Entre os docentes do Samaúma que estão na ativa, Raimundo Sales, 50 anos, é o mais antigo. Começou a dar aulas de Panificação e Confeitaria no Samaúma em 2000. Nesses 15 anos, em oito foi o responsável por formar profissionais em sua área de expertise. A história de Raimundo com o SENAI começou ainda em 1993, como aluno de Confeitaria. Cinco anos depois, foi trabalhar na instituição como instrutor. Passou pelas escolas fixas e móveis terrestres até que, por conta do rodízio entre instrutores, chegou ao Samaúma, pela primeira vez, em 2000.
“O aluno ribeirinho é diferente. Você vê o brilho dos olhos com a oportunidade de uma formação profissional”, conta Sales. “Nem todos terão empregos industriais, mas, para muitos, o curso é a melhor oportunidade de geração de renda”, revela em entrevista à Agência CNI de Notícias por telefone direto do Samaúma, atracado em Mazagão (AP). O município, localizado no sul do Amapá, fica a seis dias de barco de Manaus e é o ponto mais distante onde Raimundo já ministrou aulas. Assim como em outras unidades do SENAI, o estímulo ao empreendedorismo e à criatividade faz parte do programa de formação.
DESAFIOS - A cada embarque, Raimundo deixa para trás a esposa Janilde, com quem é casado há 26 anos, e a companhia dos filhos, de 19 e 23 anos. A experiência acumulada nas idas e vindas cortando os rios parecem compensar a distância. Dos 800 alunos que já qualificou desde 2000, Raimundo Sales tem muitas histórias para contar. São tantas e tão interessantes que dez minutos de conversa são suficientes para convencer o ouvinte a visitar a Amazônia.
Nas visitas a São Gabriel da Cachoeira (AM), Sales e seus companheiros precisam de um esforço a mais. O município tem, além do português, três línguas indígenas oficiais, o nheengatu, o tucano e o baníua. Mais da metade da população é indígena e as turmas formadas na cidade seguem o mesmo padrão. “Há muitos indígenas migrando para a zona urbana e vêm em busca do SENAI para conseguir um emprego”, afirma.
Outro episódio que Sales conta com orgulho aconteceu no extremo leste do estado, em Maués (AM), que faz divisa com o Pará. Um comerciante que já trabalhava como padeiro decidiu fazer o curso de qualificação quando o barco aportou na cidade.

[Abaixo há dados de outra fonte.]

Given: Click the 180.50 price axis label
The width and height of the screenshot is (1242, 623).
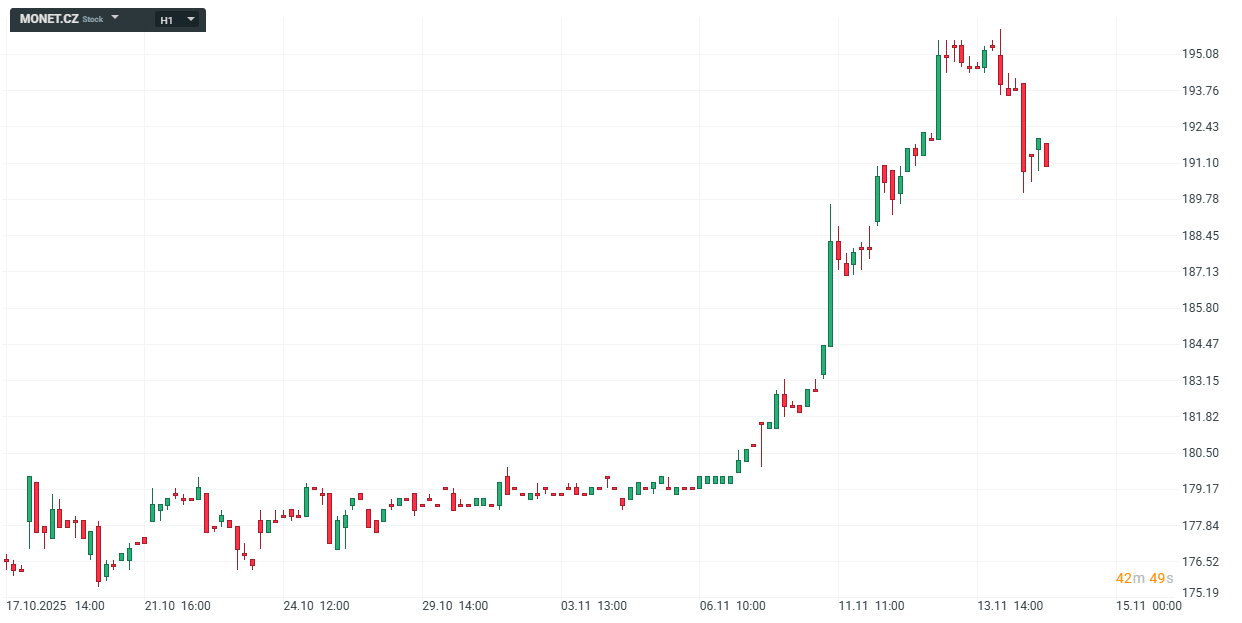Looking at the screenshot, I should point(1200,453).
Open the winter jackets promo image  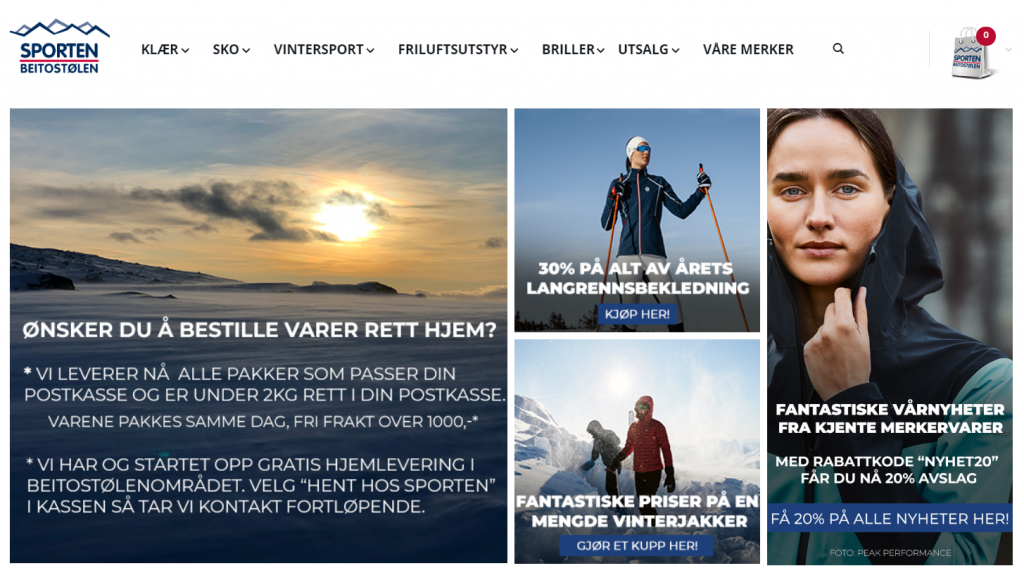pyautogui.click(x=637, y=451)
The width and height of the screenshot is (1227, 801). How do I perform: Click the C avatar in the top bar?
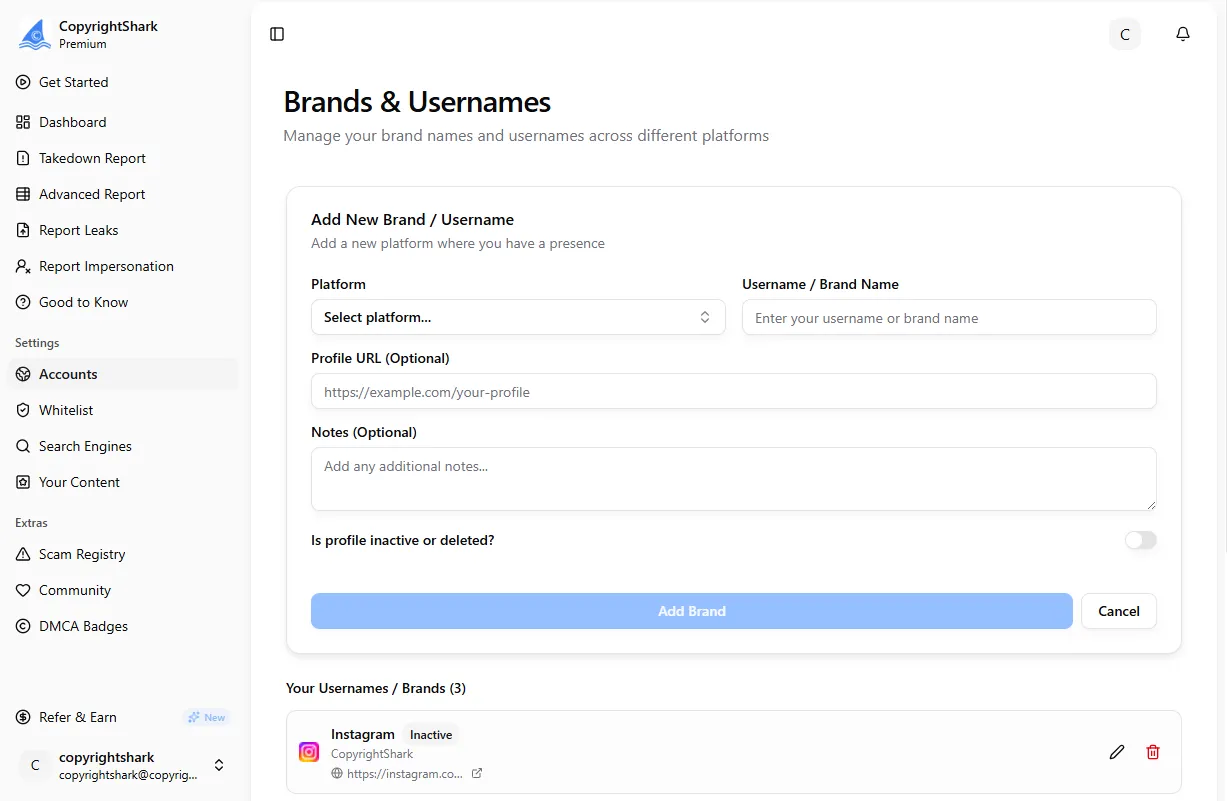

De acordo com o docente, o padeiro já utilizava o forno turbo, comum em padarias, mas não acionava o dispositivo responsável por dispersar o calor entre todas as prateleiras. “Sem isso, ele demorava 30 minutos para tirar uma fornada de pães. Com esse ventilador funcionando, o tempo baixa para 10 ou doze minutos”, compara. Quem vendeu o equipamento – critica ele – não tomou o cuidado de explicar como deveria funcionar. “Essa é uma prova de que podemos fazer a diferença onde chegamos”, avalia.
Nas aulas de qualificação para padeiro e confeiteiro industrial, os alunos aprendem a produzir pães, biscoitos, salgados, bolos e tortas. Além disso, saem preparados para fazer estudos de custos de sua produção. “Dessa forma, os alunos podem começar a empreender até mesmo com um forno doméstico”, destaca.
Do início das aulas até hoje, Sales diz que muita coisa mudou na área de tecnologia de alimentos. “Eu precisei me aperfeiçoar. Fiz cursos em Vassouras, no Rio de Janeiro, e em Campinas”. Uma coisa que parece não mudar muito é o prazer com o qual fala do trabalho. “É difícil deixar a família por semanas. Mas eu faço o que gosto e quero continuar no Samaúma”, diz.